On 8 September the first V-2 rocket landed on British soil. Unlike the V1, which could be shot down in the air, the V-2 was more or less immune from air defences of the day. When launched, the rocket would hurtle up into the air and then, on the edges of space, flip over and begin its descent. It would plummet down on its target faster than the speed of sound, delivering a payload of 2150lb of high explosive. It was only after impact that survivors would hear the sound of something like an express train hurtling towards them as the V-2’s sonic boom caught up.

In terms of potential for harm, the V-2 was clearly a bigger threat than the V1. Initial estimates speculated that the V-2s might kill as many as 100,000 people a month, and steps had therefore been taken to evacuate London and the seat of government if necessary. Confidentially Guy Liddell told Tommy Robertson that there was a secret plan to threaten Hitler with atomic retaliation if the V-2 was deployed as a weapon. In fact, the V-2 proved somewhat less of a problem than feared. Although they were deadly to those in the vicinity of their blast, compared to the number of bombs being dropped on German cities, the amount of explosive carried by the V-2s was modest. In addition, the suddenness with which the weapon struck was perhaps less psychologically troubling than the sound of the V1 ‘Doodlebugs’ spluttering by and then suddenly cutting out as they fell to earth.

Initially the V-2s were fired from extreme range and mostly fell in East Anglia. However, by the end of October, the launch sites had been moved closer to the front line and began to find their range, landing on London. Unable to carry out air reconnaissance of the damage, the Germans again relied on their agents to provide information that would allow them to correct their aim. This reopened the whole debate about what information to provide the Germans, and if the agents’ reports should be used to divert the rockets from striking central London. On 9 November the Twenty Committee wondered if they should not implement a deception similar to the one proposed for the V1. This meant locking horns with the politicians again, and officially the request was turned down. Official policy was that the agents should send only the bare essential information to maintain their cases, and nothing more.

It was odd, then, that the fall of the bombs began to creep eastward. Again the Twenty Committee decided (or was secretly authorized) to implement the deception in the face of official disapproval. Montagu admitted that the Twenty Committee’s mandate on the V-2 deception was phrased very vaguely ‘for political reasons’. It was decided that the agents should mix the location of incidents where the rockets landed in central London with the time of those falling 5 to 8 miles short.

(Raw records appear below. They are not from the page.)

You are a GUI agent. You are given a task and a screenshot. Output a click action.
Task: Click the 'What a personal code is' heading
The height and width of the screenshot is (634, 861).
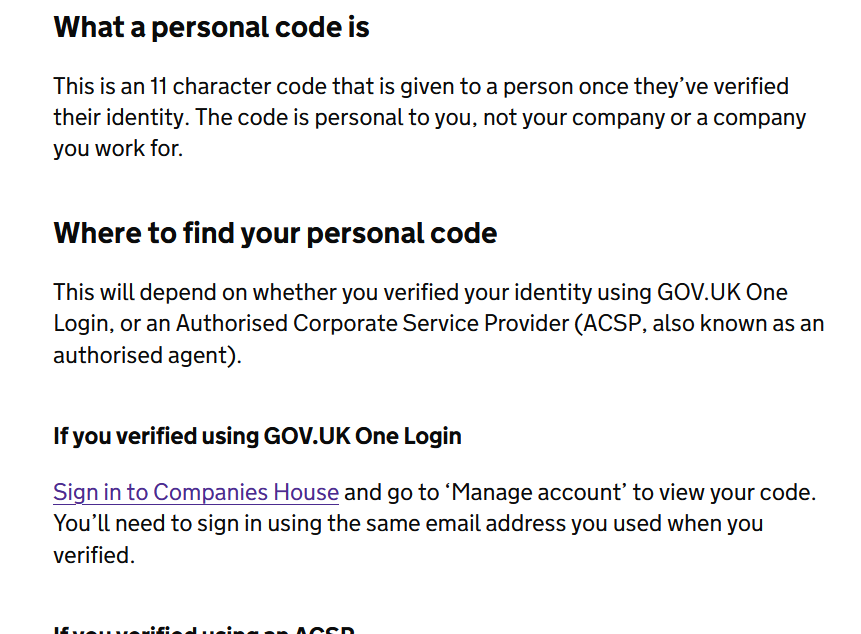coord(211,27)
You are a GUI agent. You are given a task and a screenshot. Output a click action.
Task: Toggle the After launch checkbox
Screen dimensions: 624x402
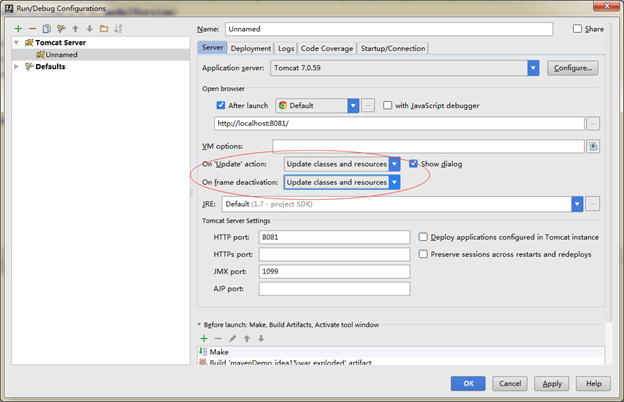coord(221,105)
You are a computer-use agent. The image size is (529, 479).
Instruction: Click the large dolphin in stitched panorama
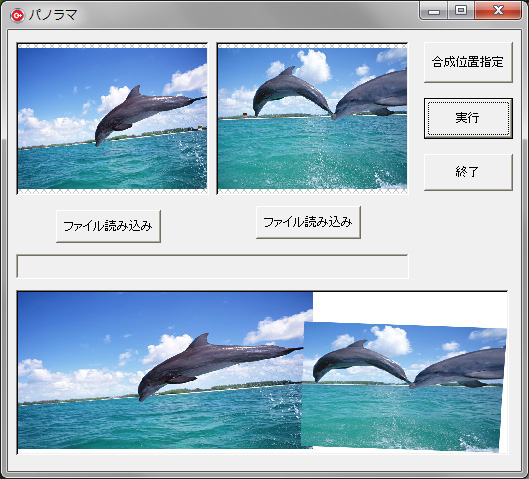(216, 363)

Of the agents available to implement this deception, Zigzag might have been the obvious choice, but he had unfortunately had to be sacked in November. When Zigzag’s case officer Ronnie Reed was transferred as a liaison officer in France he was replaced by Michael Ryde, a former RSLO for the Reading area. Ryde and Zigzag took an instant, mutual dislike to one another and Ryde almost at once began trying to have the case shut down so he could be rid of his charge.

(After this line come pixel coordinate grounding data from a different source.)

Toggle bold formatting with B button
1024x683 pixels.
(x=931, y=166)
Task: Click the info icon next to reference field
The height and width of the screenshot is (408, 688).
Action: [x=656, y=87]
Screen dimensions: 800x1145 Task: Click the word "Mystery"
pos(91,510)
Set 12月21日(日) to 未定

Despite the best efforts of Masterman and Robertson to iron out some of Zigzag’s excesses, it was only a question of time before Ryde got his way. The first problem was the revelation that Zigzag had told his girlfriend Dagmar the truth about working for the British; then there was his continued attachment to von Groening, his German case officer. The planned meeting to provide Brutus with money and a camera had then collapsed because Brutus’s German case officer would not cooperate, declaring Zigzag unreliable. The final nail in the coffin came when Chapman began drifting back into criminal circles. Ryde believed that the spy had told his underworld drinking companions the truth of his existence and the source of his money. If this was the case, Robertson had no choice but to agree to cut him loose: Zigzag was just too unpredictable. He was asked to sign the Official Secrets Act and was threatened with retaliation if he ever told anyone about his secret service. Of course, true to form he started touting his story to publishers and journalists almost straight away!

Of course, Zigzag had never been a key player in B1a’s stable of deception agents. His departure was more than compensated for by the arrival of a new double cross agent codenamed Rover. This was a young Polish sailor and one-time professional boxer who had been captured by the Nazis and subjected to forced labour in Hamburg. As a way out of this unpleasant occupation, he joined the German secret service and agreed to go to Britain as a spy. He was well trained in Morse and instructed in how to build his own wireless transmitter set once he arrived. Rover reached Gibraltar via Spain and came clean to the authorities. They sent him on to England, where he arrived in May 1944 and was put to work as a double cross agent.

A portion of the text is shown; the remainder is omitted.